Wednesday, July 7, 2010

The eight arms of doom

If asked people how they would describe a typical German one of the most popular adjectives will be “rational” and “earnest” or “serious” .

Well, forget about it. We are nothing like that all.
Want an example?

Since last afternoon EVERY single talk I had – from family, to coworker, to friends started with the following sentence:
“I am scared! Did you hear that Paul roots for Spain?”
And I kept asking myself: “Who the f*** is Paul?”

When I finally asked the diverse people looked at me like I was an naïve idiot and the following conversation occurred:

Friend: “This is so bad! Did you hear that Paul chose Spain as the winning team for the semi final? I am seriously scared.”

Me: “Everybody keeps telling me this. But who is PAUL?”

Friend (puzzled): “You don’t know? It’s Paul, the octopus soccer oracle, and he never failed.”

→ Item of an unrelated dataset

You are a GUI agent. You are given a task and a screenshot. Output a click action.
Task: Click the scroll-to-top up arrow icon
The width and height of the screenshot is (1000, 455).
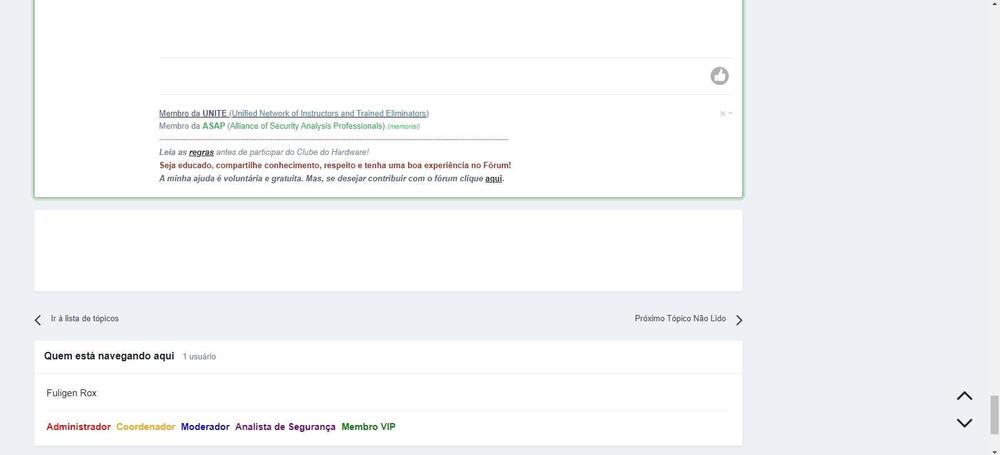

Me: “WHAT???? Octopus soccer oracle? You serious?”

Friend: “Sure!”

Me: “Oooookay.”

And that’s the story:

Paul lives in an aquarium and is indeed an octopus. Before a game his animal caretaker puts two containers with octopus food (fresh mussels btw) in the aquarium. Each of the containers has the flag of one of the teams on it. The team whose container is chosen first by Paul to eat from wins the game. He never failed with his predictions for the German team during this world cup. Yesterday he chose SPAIN and now everybody is officially scared!

Am I scared, too? Yes I am a bit, but not so much because of Paul but because of Thomas Mueller not being allowed to play tonighgt.

But I still believe in our team and so I say: See you in the final, Oranjes!